Sono numerosi i ponti di Venezia, che permettono di percorrere la città e raggiungere siti e luoghi da vedere. Ma quali sono i più noti? Qual è la loro storia? Dove portano?

I ponti

Venezia comprende oltre cento isole, unite tra di loro da più ponti, e questi sono sicuramente i più usati punti di accesso alla città. Uno dei più percorsi è il Ponte della Libertà, che collega il centro storico alla terraferma, lungo circa 3850 metri.

Il più celebre, sulle sponde del Canal Grande, è il Ponte di Rialto, un punto di aggregazione per i turisti, risalente al Medioevo, che vide il suo percorso definitivo solo nel Cinquecento, in quanto era nato come punto di passaggio temporaneo, grazie ad Antonio Ponte.
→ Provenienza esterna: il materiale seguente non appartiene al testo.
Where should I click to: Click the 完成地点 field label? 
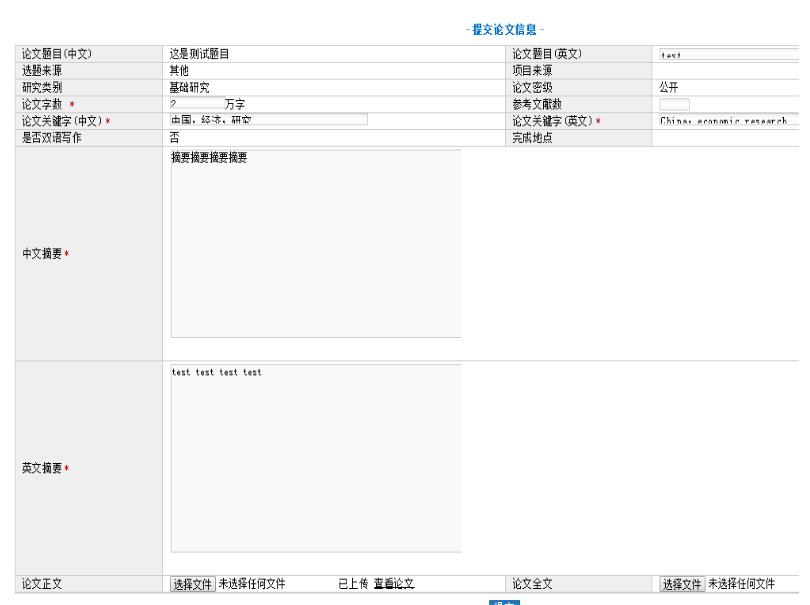tap(532, 137)

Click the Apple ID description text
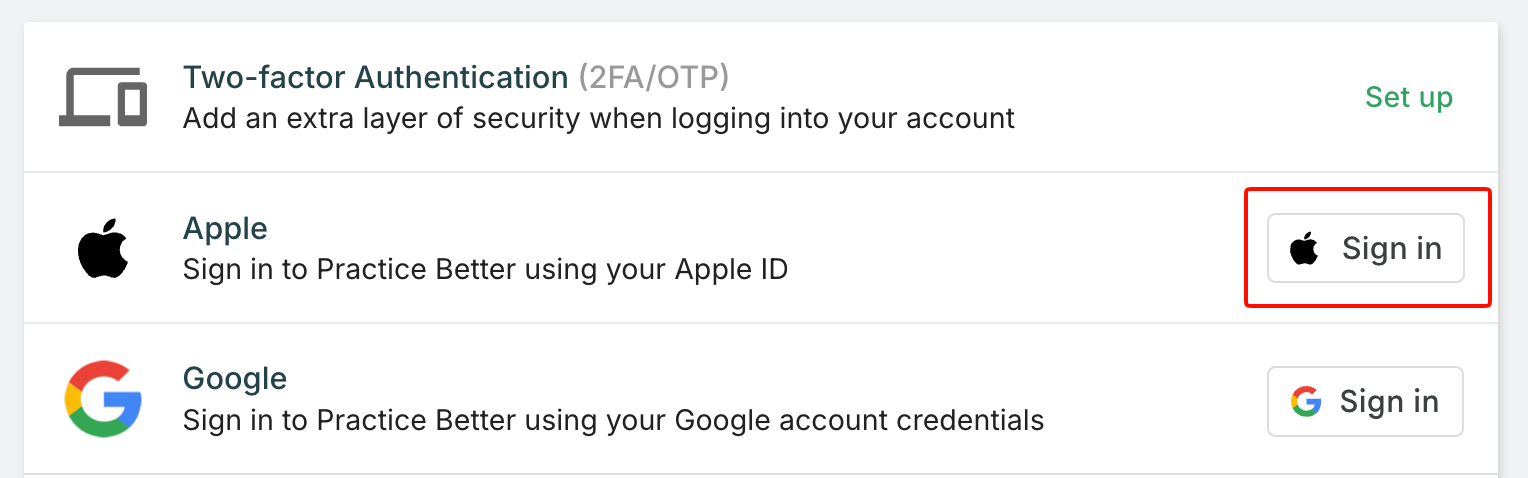pos(485,270)
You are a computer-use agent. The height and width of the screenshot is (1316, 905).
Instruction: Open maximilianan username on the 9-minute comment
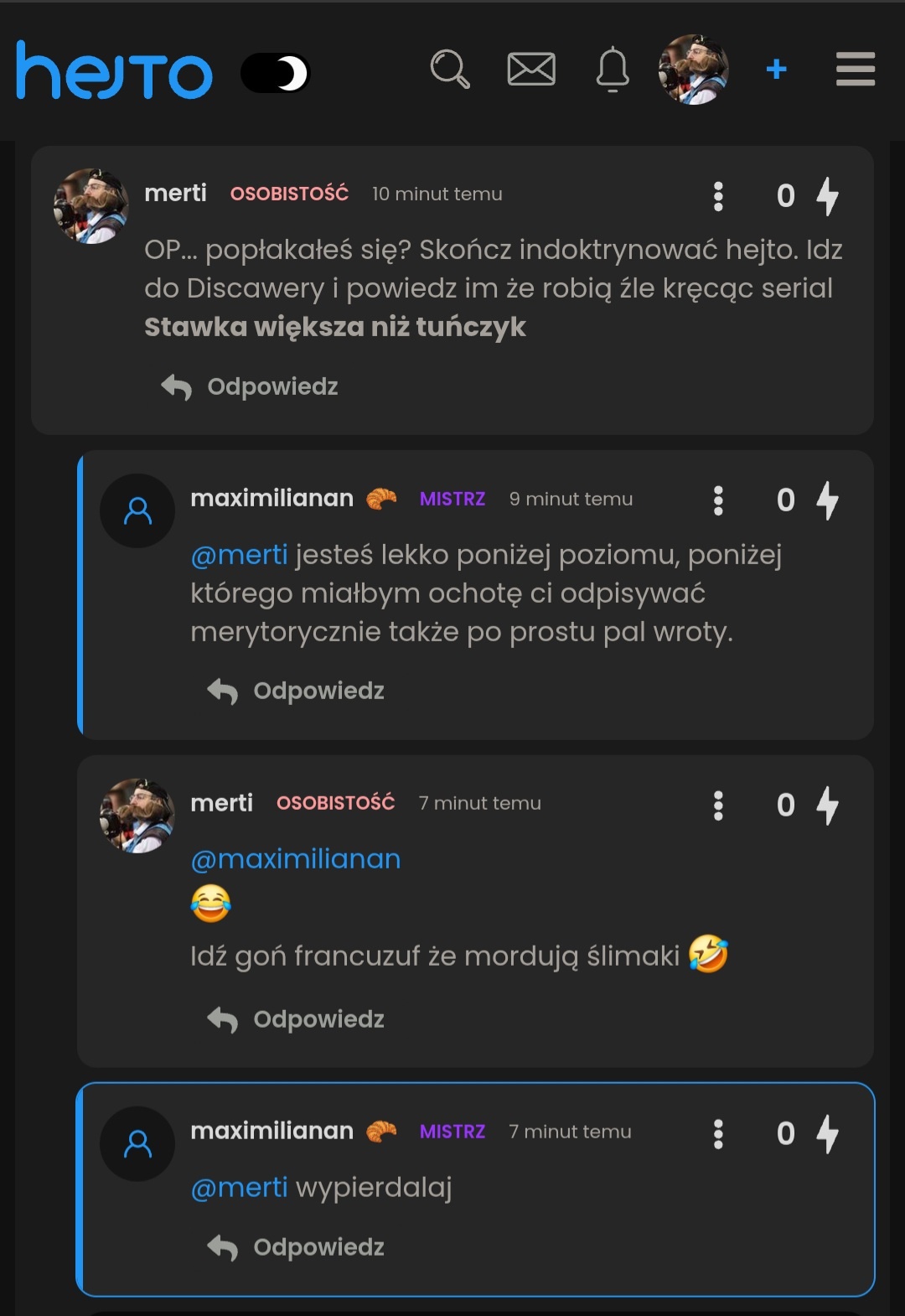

Uno dei più “moderni”, realizzato con pietre di Istria, nel Novecento, è il Ponte degli Scalzi, sempre sul Canal Grande, situato di fronte alla stazione ferroviaria.

Altri due attraversamenti sul Canal Grande sono il Ponte dell’Accademia, a sud, la cui costruzione è contemperane a quella del ponte della ferrovia, ed il Ponte della Costituzione, noto anche come Ponte di Calatrava, progettato dall’architetto spagnolo Santiago Calatrava, inaugurato nel 2008, in vetro e acciaio, che tuttavia non sembra molto amato dai veneziani.

Non si può non citare il Ponte dei Sospiri, costruito nel Seicento, in stile barocco, lungo undici metri, da Antonio Contin e commissionato dal doge Marino Grimani, per collegare il Palazzo Ducale alle Prigioni Nuove, e deve tale nome proprio in funzione del passaggio dei carcerati. Piazza San Marco, invece, si può raggiungere dal Ponte della Paglia o dal Ponte della Canonica.

Un ponte che non si può non nominare è quello dell’isola di Torcello, ossia il Ponte del Diavolo, la cui costruzione risale al Quattrocento, ma non si ricorda bene la sua origine. Alcuni fanno risalire il suo nome ad una leggenda veneta che aveva come protagonisti una giovane, un soldato, una strega e, immancabilmente, un diavolo.

I siti da visitare

Ponti come quelli appena citati portano di sicuro a molti posti da vedere in città. Tra essi si può citare il noto caffè Florian, situato in piazza San Marco, inaugurato nel 1720 con il nome di “Alla Venezia Trionfante”, nel corso del tempo è stato frequentato anche da varie celebrità, come Carlo Goldoni, Ugo Foscolo, lord Byron, Charles Dickens, Ernest Hemingway e Gabriele d’Annunzio.

Sempre nella piazza di San Marco, raggiungibile da vari ponti, c’è la Basilica dedicata all’omonimo santo, la cui costruzione è iniziato nell’828, per ospitare le spoglie del patrono della città, recuperate ad Alessandria d’Egitto. Nel corso dei secoli è stata ricostruita diverse volte, e grazie ai suoi mosaici e decori in oro ha ottenuto l’appellativo di chiesa d’Oro. Del suo complesso fa parte anche un campanile, nato in origine come torre di avvistamento e faro sempre nel IX secolo.

Altro edificio storico da nominare è il Gran Teatro La Fenice, inaugurato alla fine del Settecento, distrutto da un incendio nel 1836, ma ricostruito successivamente, in tempo per le prime di Giuseppe Verdi e Gaetano Donizetti. Nel 1996, lo investe un altro incendio ma ciononostante è ritornato al suo antico splendore nel 2003. Un appuntamento fisso, per gli spettatori abituali, è sicuramente il concerto di Capodanno che vi si tiene.